The ref.  used by UCSC Physics is An Intro. to Error Analysis (John R. Taylor)  A thorough use is required by all majors in the Advanced Lab.  They get tested!  I used the ancient bible The Atomic Nucleus  It has a number of counting examples (I think, including how to "deal" with short 1/2 life nuclei.)  (Robley D. Evans)
There are details I skipped, such as bins should be combined so that there are a min of about five in each, etc.

bc

P.s.
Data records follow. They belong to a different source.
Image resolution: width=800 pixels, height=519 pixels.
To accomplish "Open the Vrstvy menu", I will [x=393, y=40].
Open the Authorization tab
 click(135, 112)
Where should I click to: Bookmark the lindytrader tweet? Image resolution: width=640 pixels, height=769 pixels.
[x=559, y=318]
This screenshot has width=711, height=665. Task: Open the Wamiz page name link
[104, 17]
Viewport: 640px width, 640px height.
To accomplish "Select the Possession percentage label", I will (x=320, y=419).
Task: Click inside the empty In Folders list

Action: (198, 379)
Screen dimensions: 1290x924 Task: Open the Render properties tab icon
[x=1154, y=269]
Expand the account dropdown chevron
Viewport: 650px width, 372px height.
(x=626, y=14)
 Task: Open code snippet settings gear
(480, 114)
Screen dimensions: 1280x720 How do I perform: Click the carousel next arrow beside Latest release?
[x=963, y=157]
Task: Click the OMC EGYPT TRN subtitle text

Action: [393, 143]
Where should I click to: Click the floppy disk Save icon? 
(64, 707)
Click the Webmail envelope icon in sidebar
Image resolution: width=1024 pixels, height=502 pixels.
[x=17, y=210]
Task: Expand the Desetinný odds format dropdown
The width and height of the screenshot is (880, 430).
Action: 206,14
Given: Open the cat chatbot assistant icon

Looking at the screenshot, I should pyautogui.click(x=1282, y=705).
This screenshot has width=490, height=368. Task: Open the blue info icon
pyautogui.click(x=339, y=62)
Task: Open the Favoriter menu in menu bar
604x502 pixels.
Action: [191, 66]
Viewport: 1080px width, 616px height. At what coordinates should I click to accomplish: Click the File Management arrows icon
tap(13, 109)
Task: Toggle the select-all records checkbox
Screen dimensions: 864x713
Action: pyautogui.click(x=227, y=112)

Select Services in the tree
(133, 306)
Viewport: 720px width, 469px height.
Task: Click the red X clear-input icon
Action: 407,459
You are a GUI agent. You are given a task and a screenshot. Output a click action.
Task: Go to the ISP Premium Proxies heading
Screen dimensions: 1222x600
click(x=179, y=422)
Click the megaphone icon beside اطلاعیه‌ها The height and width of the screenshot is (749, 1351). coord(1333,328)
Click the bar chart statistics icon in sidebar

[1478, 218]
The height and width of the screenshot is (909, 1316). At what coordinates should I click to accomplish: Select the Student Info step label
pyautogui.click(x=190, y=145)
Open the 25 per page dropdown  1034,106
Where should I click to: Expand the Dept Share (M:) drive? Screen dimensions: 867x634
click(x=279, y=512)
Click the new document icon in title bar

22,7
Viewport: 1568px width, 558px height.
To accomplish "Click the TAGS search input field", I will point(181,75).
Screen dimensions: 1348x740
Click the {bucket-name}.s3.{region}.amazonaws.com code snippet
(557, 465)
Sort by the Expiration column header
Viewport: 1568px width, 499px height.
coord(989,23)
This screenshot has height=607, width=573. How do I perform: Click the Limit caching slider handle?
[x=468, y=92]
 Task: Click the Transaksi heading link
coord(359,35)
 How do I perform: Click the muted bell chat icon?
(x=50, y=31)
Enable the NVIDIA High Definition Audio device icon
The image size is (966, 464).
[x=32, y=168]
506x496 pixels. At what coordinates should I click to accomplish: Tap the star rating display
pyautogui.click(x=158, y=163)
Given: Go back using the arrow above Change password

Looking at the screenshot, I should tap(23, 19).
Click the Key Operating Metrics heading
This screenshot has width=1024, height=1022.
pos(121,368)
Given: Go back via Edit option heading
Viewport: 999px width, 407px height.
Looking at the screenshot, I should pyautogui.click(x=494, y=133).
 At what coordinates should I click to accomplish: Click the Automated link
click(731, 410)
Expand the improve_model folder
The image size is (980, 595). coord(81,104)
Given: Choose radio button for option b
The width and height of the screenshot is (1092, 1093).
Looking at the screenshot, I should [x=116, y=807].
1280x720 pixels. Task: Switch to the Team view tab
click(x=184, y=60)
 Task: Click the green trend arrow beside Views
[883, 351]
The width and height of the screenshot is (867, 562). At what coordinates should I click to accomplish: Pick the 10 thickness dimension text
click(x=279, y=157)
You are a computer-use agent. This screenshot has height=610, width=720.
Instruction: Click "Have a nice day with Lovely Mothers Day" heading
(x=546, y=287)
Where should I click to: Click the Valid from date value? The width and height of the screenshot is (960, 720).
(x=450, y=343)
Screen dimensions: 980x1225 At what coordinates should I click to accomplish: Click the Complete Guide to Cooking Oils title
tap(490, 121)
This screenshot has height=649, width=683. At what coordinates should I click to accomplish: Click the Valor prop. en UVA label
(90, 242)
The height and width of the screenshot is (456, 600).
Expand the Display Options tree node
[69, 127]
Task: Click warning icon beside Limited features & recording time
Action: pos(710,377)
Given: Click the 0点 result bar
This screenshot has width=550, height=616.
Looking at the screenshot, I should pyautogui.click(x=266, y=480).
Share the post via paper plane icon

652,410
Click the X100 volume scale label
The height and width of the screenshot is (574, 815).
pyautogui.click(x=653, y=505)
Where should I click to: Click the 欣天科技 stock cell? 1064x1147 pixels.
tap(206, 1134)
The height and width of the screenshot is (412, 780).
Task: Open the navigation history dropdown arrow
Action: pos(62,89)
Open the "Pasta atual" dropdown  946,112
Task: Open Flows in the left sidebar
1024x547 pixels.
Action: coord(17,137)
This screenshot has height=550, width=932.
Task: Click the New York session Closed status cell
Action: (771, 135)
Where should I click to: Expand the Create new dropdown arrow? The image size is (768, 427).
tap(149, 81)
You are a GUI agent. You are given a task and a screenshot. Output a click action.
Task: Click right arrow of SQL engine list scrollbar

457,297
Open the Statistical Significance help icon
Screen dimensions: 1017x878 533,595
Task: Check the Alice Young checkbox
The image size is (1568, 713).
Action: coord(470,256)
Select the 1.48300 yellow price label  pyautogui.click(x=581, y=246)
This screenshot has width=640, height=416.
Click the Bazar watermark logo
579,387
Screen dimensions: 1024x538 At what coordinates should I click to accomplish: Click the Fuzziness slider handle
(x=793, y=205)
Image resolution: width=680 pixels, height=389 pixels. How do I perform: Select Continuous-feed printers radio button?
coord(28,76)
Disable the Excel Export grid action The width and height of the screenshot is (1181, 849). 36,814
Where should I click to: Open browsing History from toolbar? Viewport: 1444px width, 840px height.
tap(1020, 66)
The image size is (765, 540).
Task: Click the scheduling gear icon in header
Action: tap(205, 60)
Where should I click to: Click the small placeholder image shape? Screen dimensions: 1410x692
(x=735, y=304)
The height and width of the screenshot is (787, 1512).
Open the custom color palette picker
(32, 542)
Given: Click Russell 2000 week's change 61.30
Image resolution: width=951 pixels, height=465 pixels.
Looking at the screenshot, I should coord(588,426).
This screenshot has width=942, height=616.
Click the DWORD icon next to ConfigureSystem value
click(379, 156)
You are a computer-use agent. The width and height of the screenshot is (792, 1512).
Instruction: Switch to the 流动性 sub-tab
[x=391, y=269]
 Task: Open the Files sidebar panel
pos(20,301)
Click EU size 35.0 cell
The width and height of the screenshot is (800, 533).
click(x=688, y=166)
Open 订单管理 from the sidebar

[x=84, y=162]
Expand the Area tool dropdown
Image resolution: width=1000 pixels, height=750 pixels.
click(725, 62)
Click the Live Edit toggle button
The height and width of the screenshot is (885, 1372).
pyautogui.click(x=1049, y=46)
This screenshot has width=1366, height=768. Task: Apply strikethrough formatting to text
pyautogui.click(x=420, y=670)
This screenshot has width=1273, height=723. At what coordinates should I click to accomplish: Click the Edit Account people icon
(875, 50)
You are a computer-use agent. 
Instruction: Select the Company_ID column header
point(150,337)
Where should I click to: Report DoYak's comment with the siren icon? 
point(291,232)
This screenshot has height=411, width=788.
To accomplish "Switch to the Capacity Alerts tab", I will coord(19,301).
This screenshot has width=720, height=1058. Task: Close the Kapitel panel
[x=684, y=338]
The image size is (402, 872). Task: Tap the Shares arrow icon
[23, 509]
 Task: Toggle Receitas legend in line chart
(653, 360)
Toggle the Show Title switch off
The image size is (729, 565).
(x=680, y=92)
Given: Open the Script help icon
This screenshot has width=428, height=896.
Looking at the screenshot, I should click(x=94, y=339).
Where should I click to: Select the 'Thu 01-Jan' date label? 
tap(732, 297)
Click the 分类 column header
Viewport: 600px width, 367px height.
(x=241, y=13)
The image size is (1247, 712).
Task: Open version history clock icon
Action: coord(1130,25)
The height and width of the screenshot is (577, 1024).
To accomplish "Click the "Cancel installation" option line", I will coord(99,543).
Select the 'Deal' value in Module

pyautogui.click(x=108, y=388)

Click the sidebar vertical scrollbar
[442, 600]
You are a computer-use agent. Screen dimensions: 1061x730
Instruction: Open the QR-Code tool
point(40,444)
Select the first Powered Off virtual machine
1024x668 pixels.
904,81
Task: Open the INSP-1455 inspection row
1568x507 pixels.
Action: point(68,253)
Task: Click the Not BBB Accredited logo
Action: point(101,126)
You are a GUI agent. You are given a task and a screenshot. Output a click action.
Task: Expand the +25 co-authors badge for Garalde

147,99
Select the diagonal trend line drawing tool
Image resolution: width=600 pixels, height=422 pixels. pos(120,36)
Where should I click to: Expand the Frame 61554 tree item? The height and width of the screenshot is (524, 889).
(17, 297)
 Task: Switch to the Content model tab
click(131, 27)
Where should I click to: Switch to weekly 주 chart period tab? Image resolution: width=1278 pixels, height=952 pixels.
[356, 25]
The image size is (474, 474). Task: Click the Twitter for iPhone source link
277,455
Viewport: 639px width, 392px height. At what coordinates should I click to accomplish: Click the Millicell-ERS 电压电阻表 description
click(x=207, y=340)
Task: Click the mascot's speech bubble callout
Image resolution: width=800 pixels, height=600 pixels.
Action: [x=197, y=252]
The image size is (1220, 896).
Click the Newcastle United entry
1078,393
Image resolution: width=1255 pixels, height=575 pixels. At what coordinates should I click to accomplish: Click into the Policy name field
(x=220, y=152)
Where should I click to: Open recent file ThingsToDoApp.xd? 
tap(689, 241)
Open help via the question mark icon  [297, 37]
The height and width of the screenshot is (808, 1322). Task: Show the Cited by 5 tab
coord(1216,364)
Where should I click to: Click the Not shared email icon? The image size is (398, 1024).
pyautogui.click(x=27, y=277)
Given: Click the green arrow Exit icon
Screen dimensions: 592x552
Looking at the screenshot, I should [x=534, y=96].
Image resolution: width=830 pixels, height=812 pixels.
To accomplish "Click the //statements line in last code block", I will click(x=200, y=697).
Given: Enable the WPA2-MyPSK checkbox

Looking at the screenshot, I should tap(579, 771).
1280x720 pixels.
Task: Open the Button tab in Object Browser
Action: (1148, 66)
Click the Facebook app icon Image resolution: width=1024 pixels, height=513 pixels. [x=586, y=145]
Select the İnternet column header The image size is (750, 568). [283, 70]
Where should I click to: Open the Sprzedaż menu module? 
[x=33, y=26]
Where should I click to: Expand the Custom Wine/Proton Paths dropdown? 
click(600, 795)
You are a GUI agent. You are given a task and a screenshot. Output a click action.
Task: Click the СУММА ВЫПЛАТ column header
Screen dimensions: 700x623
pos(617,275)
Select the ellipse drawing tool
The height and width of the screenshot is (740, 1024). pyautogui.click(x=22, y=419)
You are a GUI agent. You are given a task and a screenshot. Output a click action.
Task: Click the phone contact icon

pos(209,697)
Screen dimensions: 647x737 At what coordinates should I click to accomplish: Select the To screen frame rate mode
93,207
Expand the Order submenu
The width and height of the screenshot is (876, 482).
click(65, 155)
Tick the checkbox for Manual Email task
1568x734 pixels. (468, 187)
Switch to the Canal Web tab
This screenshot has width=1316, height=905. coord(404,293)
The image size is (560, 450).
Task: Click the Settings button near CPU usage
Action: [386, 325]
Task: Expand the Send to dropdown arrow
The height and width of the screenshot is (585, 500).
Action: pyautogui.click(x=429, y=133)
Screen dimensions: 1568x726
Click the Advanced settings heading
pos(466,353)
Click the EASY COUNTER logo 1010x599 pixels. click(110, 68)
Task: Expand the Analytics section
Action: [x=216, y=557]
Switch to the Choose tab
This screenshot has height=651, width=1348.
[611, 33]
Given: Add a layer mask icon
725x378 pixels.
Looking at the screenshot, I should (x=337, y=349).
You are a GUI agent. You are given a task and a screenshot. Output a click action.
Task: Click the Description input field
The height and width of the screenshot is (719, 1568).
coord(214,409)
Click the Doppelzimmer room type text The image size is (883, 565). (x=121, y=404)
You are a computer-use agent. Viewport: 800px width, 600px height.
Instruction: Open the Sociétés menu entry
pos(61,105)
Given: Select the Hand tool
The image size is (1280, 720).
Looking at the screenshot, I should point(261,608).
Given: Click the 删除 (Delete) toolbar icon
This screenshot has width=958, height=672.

Do get your students to use (early and often) the Chi Square test.

brian whatcott wrote:

At 11:09 3/23/00 -0600, Glenn Carlson wrote:
>There is every reason to expect your data to fit a binomial
>distribution since it is the correct distribution.  However, as Mr.
>Cleyet correctly points out, the Poisson distribution is more useful
>here because of the huge number of nuclei in your sample (on the order
>of 10^23) and the virtually zero probability that any one nucleus will
>decay during the counting interval.

>//// As you can see
>in the table below, your data with a 0.5 second counting interval fits
>a Poisson distribution very well.  I leave it to you and your students
>to analyze your data with a Gaussian distribution.
>
#counts #times  c*t   c!  P(k;mu(c))  Expected #times =   %diff =
(c)     (t)               (Poisson) P(k;mu(c))*sum(c*t)  |Exp-meas|/Exp*100

0       3321    0     1       0.109586319     3294.712675
/////////
     sum(t) = 30065
     sum(c*t) = 66475

    mean(c) = mu(c) = 2.211042741

>A final note.  Remember to keep in mind that your measured count rate
>is not the same thing as the decay rate of your sample.....
>Glenn A. Carlson, P.E.

Hmmm...it seems we can all learn a little something from this
 puzzle of Ludwik's.
    For example, in Glenn's working above, it would be better to
say that 2.211 is his *estimate* of the mean.

  Using my (incomparable?) least squares method, I see that it is more
likely to be 2.212 +- 0.005 in round numbers - speaking of which,
it is less than pukka to be quoting 10 places of precision anywhere
 in this table: this is statistics, not quantum chromodynamics!  :-)

brian whatcott <inet@intellisys.net>
Altus OK